### Activity
Nothing but the lines from the one with "Click the MED rating badge for OPS-002" through the end of the records below should be written out, and each must match word for word.

____ Records for this exercise

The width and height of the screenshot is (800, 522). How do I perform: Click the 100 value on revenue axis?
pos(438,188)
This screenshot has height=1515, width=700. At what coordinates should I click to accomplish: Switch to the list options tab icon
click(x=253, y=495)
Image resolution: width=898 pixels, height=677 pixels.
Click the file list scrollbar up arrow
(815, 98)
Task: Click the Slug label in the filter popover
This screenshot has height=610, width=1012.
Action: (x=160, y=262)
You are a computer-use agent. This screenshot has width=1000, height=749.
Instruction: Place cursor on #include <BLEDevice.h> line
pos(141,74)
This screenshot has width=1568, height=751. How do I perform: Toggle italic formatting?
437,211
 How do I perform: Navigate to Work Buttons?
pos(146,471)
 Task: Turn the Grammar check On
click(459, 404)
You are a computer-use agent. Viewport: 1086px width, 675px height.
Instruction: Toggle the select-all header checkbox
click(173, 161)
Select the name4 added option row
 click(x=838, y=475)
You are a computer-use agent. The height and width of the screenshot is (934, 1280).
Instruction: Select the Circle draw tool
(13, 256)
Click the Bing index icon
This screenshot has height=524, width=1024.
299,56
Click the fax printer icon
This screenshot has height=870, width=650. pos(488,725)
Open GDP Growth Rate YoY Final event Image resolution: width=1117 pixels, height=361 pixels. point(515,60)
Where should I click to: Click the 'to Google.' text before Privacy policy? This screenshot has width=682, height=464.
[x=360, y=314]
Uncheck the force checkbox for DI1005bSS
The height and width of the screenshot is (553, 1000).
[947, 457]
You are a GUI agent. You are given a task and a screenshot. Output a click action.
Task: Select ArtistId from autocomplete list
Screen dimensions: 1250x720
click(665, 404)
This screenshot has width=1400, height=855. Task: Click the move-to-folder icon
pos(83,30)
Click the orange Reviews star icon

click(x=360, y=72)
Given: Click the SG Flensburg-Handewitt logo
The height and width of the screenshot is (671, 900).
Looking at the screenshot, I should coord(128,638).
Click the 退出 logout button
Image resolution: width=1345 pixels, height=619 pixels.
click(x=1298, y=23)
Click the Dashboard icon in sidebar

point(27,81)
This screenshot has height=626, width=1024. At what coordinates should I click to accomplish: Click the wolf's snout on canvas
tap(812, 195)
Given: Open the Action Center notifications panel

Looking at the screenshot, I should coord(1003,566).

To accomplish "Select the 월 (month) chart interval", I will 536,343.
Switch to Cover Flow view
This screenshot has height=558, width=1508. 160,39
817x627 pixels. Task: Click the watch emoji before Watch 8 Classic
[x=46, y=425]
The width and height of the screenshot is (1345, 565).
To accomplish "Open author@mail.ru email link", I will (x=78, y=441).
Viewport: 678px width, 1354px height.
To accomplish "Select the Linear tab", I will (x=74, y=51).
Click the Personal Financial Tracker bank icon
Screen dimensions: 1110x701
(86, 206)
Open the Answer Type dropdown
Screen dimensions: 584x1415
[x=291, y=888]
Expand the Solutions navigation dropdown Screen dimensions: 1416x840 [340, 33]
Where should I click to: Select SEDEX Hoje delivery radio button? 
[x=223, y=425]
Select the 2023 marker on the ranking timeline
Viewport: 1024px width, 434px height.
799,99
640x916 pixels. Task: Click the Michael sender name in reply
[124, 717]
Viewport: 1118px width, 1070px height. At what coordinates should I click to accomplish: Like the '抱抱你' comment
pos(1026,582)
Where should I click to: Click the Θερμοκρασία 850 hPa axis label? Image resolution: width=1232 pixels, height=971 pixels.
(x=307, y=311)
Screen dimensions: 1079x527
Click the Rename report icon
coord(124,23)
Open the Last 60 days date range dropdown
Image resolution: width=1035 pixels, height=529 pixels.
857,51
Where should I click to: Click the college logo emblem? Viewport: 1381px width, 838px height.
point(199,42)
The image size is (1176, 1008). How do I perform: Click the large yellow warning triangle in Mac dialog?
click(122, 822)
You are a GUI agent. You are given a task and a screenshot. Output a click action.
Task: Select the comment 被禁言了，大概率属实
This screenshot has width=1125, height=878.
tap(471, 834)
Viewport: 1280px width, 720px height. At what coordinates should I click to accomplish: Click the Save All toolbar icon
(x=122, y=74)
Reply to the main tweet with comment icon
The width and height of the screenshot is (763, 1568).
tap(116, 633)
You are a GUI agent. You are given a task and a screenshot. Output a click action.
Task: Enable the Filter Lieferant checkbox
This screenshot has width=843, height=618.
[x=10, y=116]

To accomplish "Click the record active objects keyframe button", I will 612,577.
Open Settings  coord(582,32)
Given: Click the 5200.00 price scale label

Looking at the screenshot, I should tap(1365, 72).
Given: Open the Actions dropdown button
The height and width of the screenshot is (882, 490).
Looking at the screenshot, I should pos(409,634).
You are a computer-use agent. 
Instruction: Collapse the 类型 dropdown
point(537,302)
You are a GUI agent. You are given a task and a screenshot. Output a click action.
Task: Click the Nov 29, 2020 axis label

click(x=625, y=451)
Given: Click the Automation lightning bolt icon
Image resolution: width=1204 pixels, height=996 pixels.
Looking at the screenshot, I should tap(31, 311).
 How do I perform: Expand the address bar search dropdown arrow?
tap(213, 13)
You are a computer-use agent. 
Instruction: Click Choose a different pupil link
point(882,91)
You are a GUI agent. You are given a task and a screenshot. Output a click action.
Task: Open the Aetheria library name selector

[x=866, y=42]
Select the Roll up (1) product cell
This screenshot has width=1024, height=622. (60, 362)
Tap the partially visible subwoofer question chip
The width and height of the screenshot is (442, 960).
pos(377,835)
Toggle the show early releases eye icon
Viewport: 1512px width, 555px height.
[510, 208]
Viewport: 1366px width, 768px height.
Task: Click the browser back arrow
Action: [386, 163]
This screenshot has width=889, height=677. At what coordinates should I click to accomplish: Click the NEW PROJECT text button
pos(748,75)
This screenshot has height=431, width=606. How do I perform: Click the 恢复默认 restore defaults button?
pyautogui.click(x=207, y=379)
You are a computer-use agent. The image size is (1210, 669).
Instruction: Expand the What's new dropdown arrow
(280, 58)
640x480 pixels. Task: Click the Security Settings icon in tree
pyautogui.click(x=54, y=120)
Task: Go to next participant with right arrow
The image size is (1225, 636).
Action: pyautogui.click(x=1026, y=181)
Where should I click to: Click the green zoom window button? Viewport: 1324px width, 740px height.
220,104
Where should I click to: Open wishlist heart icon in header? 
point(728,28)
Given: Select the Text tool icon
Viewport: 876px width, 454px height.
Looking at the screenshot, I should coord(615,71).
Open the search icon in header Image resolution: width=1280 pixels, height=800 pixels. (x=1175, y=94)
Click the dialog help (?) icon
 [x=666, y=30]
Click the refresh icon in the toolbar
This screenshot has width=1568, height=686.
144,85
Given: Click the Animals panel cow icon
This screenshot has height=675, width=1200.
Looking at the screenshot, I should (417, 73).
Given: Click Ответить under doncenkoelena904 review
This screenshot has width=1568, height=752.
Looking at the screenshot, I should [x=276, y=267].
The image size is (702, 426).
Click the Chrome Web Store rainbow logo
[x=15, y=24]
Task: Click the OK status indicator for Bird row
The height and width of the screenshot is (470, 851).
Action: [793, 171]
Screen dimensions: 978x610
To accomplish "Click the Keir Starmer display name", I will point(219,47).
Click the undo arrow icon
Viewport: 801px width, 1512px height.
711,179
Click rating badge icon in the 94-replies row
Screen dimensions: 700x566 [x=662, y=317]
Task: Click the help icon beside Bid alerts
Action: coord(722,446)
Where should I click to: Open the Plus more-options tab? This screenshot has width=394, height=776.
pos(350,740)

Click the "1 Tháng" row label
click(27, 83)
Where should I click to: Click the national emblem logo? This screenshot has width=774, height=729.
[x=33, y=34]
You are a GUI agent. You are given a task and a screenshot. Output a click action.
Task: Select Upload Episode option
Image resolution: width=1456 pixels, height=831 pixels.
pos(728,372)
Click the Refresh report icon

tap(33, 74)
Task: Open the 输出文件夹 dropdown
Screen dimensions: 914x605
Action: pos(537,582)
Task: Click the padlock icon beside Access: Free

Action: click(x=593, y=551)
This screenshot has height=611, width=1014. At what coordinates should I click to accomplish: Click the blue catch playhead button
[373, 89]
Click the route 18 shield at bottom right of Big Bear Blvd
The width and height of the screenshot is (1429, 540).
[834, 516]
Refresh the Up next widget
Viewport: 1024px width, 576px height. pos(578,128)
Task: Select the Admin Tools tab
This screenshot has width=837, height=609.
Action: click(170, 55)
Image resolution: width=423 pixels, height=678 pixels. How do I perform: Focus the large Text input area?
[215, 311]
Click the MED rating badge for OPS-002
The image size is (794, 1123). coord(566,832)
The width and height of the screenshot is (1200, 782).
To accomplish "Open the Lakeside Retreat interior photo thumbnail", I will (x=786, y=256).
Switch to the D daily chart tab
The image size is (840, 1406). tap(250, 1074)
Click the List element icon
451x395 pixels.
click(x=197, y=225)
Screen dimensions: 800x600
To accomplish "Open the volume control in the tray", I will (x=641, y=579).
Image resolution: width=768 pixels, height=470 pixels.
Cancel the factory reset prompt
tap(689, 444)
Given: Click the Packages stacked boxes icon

________

### The answer
Click the MED rating badge for OPS-002
The image size is (794, 1123). coord(566,832)
The width and height of the screenshot is (1200, 782).
To accomplish "Open the Lakeside Retreat interior photo thumbnail", I will (x=786, y=256).
Switch to the D daily chart tab
The image size is (840, 1406). tap(250, 1074)
Click the List element icon
451x395 pixels.
click(x=197, y=225)
Screen dimensions: 800x600
To accomplish "Open the volume control in the tray", I will (x=641, y=579).
Image resolution: width=768 pixels, height=470 pixels.
Cancel the factory reset prompt
tap(689, 444)
Given: Click the Packages stacked boxes icon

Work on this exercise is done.